Il Presidente della Regione ha ricordato il tragico evento che causò 20 morti. «L'alluvione del 2000 ci ha insegnato una lezione dolorosa, ma preziosa»

In questi giorni ricorre il ventiquattresimo anniversario della tragica alluvione che colpì la Valle d’Aosta nell’ottobre del 2000.

L’evento, che causò la morte di 20 persone e ingenti danni al territorio, rappresenta una dolorosa memoria per la comunità valdostana.

In questa occasione, il Presidente della Regione Renzo Testolin ha voluto ricordare l’importanza di quella drammatica esperienza e i progressi fatti nella prevenzione e nella gestione delle emergenze.

Alluvione del 2000: un evento che ha segnato la storia della regione

Tra il 13 e il 16 ottobre 2000, la Valle d’Aosta fu colpita da un’ondata di maltempo senza precedenti.

Piogge torrenziali causarono l’esondazione della Dora Baltea e altri corsi d’acqua, innescando frane e inondazioni su larga scala.

La devastazione fu tale da causare profonde cicatrici, non solo sul territorio, ma anche tra la popolazione.

I danni alle infrastrutture e all’ambiente furono enormi, ma la resilienza della comunità emerse con forza, dando vita a un impegno collettivo per la ricostruzione e la prevenzione.

Prevenzione e preparazione: la lezione imparata dall’alluvione del 2000

«L’alluvione del 2000 ci ha insegnato una lezione dolorosa, ma preziosa», ha dichiarato il presidente Testolin.

«Oggi, grazie a quell’esperienza, la Valle d’Aosta è più preparata e ha adottato misure fondamentali per ridurre i rischi legati agli eventi naturali estremi».

Tra queste misure, Testolin ha citato le opere di protezione costruite nel corso degli anni, come le briglie sui torrenti Arpisson e Comboé, rispettivamente a monte di Epinel e sopra Pollein, che si sono rivelate cruciali durante le recenti ondate di maltempo, a giugno di quest’anno.

Monitoraggio e protezione civile in prima linea

Un altro punto di forza nel sistema di prevenzione regionale è il monitoraggio costante del territorio.

Grazie al Centro funzionale regionale, è possibile ottenere dati in tempo reale sui fenomeni meteorologici e idrogeologici, consentendo alla Protezione civile di intervenire rapidamente in caso di emergenza.

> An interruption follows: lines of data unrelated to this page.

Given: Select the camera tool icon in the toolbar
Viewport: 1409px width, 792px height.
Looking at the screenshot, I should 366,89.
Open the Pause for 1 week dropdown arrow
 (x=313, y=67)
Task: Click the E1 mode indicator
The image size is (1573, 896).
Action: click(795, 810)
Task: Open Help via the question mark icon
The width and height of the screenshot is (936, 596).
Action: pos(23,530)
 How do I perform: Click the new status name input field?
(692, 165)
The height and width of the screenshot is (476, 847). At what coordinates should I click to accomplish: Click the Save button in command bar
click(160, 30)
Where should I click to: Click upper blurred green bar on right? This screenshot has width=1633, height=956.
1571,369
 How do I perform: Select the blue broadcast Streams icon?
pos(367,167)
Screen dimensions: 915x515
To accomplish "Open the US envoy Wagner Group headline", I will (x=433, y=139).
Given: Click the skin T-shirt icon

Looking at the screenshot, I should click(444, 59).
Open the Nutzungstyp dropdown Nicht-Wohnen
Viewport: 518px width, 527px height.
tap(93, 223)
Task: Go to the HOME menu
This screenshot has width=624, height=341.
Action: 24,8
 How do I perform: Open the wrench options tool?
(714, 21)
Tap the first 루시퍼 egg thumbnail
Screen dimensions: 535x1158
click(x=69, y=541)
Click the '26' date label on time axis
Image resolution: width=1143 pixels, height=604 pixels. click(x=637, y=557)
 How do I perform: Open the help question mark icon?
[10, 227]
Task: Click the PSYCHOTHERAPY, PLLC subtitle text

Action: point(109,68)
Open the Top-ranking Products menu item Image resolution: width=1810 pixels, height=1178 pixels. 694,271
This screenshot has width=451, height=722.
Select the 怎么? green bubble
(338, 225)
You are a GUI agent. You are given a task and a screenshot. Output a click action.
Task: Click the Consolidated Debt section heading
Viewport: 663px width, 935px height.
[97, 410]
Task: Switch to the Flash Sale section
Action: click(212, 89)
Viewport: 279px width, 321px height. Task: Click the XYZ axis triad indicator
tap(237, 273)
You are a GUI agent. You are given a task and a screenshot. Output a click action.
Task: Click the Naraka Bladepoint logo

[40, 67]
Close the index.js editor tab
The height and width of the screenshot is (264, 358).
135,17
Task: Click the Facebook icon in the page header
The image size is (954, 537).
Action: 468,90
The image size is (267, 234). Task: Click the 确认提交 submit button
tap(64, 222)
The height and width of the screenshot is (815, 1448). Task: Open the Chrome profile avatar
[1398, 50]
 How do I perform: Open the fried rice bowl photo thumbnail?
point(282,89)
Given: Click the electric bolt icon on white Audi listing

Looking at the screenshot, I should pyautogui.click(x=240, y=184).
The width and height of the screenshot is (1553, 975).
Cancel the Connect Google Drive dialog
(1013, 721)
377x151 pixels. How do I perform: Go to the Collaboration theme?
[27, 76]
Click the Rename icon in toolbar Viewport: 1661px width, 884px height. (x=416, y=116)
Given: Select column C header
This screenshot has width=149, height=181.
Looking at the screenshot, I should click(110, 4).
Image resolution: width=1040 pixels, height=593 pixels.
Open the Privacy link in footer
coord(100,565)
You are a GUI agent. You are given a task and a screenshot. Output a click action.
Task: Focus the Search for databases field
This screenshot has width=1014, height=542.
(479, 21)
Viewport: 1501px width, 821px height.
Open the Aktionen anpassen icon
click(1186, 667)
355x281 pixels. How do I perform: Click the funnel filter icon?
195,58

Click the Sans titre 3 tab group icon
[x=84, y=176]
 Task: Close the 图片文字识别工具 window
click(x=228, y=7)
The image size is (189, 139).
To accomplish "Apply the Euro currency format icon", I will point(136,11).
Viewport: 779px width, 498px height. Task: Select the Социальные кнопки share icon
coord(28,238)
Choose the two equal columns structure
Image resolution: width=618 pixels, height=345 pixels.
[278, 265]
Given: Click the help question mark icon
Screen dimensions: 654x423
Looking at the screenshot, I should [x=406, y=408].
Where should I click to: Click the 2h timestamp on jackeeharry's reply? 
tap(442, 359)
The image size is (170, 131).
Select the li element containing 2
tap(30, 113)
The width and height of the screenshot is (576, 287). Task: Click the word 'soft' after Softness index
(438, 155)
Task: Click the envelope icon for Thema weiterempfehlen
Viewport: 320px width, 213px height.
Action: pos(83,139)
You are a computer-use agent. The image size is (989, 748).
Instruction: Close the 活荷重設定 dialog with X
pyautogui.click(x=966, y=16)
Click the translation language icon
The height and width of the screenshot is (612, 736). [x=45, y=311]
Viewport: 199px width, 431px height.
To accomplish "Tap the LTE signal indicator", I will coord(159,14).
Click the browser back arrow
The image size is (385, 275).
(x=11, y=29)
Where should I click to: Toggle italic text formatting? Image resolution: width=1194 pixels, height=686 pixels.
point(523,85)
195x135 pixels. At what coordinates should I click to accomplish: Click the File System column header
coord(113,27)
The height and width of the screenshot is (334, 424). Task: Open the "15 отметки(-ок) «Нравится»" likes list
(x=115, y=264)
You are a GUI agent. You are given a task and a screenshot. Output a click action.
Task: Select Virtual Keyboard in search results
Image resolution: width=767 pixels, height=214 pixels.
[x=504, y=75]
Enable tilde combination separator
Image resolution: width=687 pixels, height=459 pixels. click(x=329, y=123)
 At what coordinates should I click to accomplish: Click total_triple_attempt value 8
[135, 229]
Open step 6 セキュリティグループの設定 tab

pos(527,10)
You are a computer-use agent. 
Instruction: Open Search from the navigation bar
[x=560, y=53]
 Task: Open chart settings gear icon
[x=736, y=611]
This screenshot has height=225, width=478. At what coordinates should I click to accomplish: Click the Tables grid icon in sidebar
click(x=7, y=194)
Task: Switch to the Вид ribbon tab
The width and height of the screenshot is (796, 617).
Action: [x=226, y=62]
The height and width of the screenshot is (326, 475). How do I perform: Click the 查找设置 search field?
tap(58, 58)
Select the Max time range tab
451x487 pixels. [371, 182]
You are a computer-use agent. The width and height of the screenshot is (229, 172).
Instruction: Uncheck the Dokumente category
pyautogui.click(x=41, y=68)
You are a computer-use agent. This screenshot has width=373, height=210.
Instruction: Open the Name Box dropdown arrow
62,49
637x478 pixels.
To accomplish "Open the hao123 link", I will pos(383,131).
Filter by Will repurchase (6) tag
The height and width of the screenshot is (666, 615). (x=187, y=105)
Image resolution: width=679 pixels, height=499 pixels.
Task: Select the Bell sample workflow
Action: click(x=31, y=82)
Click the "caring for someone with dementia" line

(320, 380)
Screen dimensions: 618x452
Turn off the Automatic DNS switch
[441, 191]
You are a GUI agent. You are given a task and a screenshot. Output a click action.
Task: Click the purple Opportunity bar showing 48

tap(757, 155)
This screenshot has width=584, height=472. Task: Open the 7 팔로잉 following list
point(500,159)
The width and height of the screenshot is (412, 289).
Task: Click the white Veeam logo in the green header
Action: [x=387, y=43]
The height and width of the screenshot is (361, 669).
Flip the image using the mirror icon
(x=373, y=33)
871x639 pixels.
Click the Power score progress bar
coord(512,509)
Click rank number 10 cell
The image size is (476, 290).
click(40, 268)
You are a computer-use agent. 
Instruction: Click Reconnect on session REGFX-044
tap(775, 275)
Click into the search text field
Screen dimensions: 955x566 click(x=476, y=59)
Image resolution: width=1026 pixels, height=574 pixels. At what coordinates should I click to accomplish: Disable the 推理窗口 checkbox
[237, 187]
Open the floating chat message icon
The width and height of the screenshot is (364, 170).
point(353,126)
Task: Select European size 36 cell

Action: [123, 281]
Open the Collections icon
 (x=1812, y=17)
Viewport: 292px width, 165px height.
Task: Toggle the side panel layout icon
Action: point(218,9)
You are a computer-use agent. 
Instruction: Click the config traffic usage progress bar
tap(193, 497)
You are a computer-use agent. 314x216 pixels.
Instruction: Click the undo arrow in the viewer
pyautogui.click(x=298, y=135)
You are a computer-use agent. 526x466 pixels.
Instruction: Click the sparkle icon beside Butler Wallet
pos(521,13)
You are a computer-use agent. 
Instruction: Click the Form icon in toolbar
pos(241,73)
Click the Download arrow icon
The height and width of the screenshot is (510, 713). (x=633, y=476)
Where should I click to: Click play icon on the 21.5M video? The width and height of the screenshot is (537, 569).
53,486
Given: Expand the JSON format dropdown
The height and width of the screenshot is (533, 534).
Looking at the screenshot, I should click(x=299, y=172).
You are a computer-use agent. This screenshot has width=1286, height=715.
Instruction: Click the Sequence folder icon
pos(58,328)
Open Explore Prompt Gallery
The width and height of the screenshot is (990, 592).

«Questo sistema ci permette di agire con tempestività, mettendo al primo posto la sicurezza delle persone e il ripristino delle infrastrutture danneggiate», ha sottolineato il Presidente.

Informazione e sensibilizzazione: pilastri della prevenzione

Oltre agli interventi strutturali e tecnologici, grande importanza è data alla sensibilizzazione della popolazione.

Le attività di informazione e le esercitazioni di Protezione civile, come quella svoltasi all’inizio di ottobre, sono fondamentali per mantenere alta la consapevolezza sui rischi naturali.

«La prevenzione rimane la priorità dell’azione delle politiche regionali – ha concluso Testolin -, ma purtroppo certi eventi naturali non si riescono sempre a evitare».